The ant is an insect of the family Formicidae. Deemed “social insects,” because of their ability to interact and work together to feed each other and survive as a unit, ants are categorized into three castes within any given colony: the queen, her males and the workers. Within the caste of workers, some ant genera, such as Pheidole, have two subcastes of workers: the minor worker and the soldier. Compared to the minor worker soldiers are much larger, and within the ant colony have the important tasks of protecting the nest and processing the food.

The genera Pheidole is the most species rich ant genus, consisting of more than 1,100 ant species. The genus contains eight types of species which produce those ants dubbed “supersoldiers.” Although they engage in the same activity as normal soldiers, their main function is more specific — they use their large heads to block the entrance of the nest during an enemy-ant raid.

The study was able to produce supersoldiers by mutating larvae. This was done by inducing the larvae with juvenile hormone or “methoprene.” Eggs produced by the queen ant often develop into different castes as a result of differences in the environment, the temperature and/or the nutrients in which they develop, however, the juvenile hormone is the key that allows the transformation into the supersoldier.
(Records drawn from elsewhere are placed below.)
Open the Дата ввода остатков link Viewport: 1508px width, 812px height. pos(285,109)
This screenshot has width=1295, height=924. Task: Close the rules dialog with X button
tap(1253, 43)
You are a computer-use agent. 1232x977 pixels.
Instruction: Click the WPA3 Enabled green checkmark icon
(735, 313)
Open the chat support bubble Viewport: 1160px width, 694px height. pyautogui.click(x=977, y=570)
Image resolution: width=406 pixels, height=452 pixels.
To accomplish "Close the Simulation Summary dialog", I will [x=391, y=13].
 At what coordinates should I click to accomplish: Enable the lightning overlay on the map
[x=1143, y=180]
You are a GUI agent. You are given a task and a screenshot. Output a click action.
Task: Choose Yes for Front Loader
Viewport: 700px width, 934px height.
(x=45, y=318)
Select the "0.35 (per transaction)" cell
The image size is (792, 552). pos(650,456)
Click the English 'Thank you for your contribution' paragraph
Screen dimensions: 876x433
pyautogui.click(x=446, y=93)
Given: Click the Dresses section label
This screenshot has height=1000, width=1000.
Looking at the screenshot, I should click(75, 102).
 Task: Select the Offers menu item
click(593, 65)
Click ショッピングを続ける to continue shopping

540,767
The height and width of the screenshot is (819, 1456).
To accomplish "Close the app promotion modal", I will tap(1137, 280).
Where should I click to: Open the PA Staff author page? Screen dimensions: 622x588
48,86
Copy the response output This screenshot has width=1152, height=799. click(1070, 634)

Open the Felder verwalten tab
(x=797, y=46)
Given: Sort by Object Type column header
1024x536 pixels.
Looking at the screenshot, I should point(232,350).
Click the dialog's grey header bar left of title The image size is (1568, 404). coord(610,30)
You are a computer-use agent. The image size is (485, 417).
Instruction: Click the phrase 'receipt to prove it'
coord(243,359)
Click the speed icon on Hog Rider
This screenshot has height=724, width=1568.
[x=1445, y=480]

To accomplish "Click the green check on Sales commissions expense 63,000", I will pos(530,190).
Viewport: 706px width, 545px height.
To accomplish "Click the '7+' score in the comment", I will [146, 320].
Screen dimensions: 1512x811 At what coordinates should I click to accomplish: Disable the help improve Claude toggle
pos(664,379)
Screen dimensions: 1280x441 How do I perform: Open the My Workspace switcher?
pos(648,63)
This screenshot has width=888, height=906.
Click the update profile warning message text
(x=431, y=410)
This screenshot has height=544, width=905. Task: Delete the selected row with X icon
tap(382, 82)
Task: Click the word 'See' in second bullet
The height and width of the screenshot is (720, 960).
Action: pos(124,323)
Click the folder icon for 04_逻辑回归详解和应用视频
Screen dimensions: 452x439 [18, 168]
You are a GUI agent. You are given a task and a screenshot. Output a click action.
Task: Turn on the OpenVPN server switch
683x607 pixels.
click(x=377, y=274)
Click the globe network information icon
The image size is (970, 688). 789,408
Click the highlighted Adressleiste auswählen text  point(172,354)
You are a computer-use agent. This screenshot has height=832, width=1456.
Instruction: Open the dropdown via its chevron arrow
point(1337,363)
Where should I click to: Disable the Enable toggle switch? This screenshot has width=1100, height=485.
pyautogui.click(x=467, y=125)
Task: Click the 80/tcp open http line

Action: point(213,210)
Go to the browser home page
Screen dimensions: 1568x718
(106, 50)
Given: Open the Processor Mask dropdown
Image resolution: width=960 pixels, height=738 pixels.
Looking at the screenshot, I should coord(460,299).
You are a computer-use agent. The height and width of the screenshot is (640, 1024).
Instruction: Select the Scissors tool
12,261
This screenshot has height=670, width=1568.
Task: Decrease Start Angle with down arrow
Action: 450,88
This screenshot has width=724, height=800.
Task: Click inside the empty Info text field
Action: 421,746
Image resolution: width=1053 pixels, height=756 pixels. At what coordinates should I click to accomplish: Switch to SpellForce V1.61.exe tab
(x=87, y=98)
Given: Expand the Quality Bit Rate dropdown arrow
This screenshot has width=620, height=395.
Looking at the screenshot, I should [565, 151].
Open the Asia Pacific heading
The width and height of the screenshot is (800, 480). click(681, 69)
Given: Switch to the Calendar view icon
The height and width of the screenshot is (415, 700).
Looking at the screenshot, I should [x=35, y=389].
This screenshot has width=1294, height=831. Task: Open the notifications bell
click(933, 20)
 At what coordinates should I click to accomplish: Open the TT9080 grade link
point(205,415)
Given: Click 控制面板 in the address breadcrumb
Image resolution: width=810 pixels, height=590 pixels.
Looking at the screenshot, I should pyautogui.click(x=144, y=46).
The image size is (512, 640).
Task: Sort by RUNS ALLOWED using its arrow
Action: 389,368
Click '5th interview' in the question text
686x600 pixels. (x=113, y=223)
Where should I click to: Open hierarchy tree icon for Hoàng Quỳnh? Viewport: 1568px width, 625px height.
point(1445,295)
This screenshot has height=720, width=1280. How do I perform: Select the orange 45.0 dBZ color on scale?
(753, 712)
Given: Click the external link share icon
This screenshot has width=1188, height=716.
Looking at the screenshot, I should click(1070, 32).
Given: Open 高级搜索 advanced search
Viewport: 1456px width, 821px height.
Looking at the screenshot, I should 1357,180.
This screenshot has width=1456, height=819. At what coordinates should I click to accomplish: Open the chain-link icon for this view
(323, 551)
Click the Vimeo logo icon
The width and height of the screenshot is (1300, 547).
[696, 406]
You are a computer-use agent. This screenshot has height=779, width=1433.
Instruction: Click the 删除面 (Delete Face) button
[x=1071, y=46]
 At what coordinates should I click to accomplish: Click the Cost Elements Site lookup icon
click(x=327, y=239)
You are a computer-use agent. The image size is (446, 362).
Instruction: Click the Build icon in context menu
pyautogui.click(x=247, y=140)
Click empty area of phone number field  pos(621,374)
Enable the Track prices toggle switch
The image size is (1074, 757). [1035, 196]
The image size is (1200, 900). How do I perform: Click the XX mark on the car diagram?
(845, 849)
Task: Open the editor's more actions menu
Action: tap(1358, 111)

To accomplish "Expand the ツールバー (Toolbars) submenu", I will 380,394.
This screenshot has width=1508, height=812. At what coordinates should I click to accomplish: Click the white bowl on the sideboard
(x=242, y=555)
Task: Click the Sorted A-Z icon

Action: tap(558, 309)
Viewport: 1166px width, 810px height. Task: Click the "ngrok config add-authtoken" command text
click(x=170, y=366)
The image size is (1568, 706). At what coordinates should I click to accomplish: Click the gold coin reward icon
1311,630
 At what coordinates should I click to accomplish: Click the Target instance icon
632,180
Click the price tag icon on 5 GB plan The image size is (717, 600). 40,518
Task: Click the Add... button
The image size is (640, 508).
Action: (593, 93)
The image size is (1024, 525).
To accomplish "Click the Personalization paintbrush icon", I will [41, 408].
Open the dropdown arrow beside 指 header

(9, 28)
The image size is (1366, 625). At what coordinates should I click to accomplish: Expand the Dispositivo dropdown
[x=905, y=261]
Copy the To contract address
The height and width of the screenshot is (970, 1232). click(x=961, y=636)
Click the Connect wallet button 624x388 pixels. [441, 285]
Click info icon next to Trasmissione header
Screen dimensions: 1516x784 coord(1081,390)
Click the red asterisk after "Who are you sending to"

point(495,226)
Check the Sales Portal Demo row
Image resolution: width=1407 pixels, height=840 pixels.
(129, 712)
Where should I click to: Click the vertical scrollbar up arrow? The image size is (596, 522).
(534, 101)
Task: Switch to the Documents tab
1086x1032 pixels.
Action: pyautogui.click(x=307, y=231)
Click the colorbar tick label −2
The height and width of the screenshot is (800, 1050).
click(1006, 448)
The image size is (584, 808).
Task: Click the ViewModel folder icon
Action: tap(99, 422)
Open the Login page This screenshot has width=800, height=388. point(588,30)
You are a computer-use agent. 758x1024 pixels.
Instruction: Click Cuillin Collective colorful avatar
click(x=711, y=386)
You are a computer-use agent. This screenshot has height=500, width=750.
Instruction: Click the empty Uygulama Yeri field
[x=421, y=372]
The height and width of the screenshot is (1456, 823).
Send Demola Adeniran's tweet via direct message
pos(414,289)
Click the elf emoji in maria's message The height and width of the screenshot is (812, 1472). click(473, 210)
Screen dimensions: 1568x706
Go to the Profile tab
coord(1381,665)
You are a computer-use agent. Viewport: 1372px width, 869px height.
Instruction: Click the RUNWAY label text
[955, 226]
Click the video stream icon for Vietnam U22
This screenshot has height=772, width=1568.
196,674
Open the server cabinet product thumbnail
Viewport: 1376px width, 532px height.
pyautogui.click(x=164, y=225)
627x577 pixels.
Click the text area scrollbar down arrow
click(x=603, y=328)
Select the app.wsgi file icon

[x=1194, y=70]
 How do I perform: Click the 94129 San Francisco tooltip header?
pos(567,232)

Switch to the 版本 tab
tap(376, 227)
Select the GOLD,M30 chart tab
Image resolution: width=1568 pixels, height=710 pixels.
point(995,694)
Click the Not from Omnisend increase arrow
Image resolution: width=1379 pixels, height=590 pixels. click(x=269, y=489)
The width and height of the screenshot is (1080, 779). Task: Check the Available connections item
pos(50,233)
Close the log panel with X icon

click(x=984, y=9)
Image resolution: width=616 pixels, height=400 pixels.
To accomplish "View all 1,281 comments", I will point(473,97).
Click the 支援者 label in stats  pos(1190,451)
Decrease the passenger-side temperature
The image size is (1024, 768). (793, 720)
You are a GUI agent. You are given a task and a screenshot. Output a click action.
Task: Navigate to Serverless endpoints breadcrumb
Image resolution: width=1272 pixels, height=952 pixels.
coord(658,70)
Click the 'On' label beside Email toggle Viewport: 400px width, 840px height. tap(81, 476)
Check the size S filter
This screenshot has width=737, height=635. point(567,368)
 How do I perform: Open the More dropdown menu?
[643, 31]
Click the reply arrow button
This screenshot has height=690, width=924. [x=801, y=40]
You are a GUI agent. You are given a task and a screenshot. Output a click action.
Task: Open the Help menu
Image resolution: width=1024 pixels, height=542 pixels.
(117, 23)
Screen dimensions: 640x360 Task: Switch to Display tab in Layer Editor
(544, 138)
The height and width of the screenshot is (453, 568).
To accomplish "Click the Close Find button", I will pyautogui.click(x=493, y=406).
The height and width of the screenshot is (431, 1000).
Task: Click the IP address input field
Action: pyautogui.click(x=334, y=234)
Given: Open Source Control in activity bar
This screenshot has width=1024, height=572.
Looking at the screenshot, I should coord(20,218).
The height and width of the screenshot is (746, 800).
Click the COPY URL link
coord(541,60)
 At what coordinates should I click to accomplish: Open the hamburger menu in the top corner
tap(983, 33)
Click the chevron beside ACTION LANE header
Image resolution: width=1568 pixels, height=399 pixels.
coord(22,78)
Most remarkable is that the study was able to induce the ant larvae into becoming supersoldier ants in species such as P. hyatti and P. spadonia, which normally do not produce supersoldiers.

Having induced supersoldiers in different species, the study was able to demonstrate that the trait to produce supersoldiers has not disappeared, but has remained hidden in the ant’s genome. Specifically, the trait has remained in all Pheidole related species that derived from a common ancestor. As the study states, the phenotypic (observable) expression of supersoldiers was subsequently lost [in P.hyatti and other non-supersoldier species], but the ancestral potential to produce them was retained.”

This comes on the heels of a related study, where a research team from Sussex University and the University of Sao Paolo discovered the first known soldier bee. Characterized by a small head and larger legs, the soldiers provide defence and forewarning against attack, similar to supersoldier ants.

In an interview with the BBC, Ehab Abouheif of McGill University, who led the supersoldier ant study, said he believes that the information garnered from the respective studies could change the way evolution, as a whole, is viewed by scientists. With the re-evolution and induction of the supersoldier subcaste, the study was able to show that although the trait is shut off in the majority of ant species, the activation of the developmental pathway to becoming a supersoldier may be as simple as a flick of a switch.

One of the long held beliefs about evolution is that many ancestral traits, such as humans with ape-like hair, are lost through the generations and therefore cannot reappear in subsequent generations. These new findings beg the questions: are there other species out there — perhaps us — with ancestral traits similarly hidden in our genes? Can these traits be unlocked, as in the case of the supersoldier?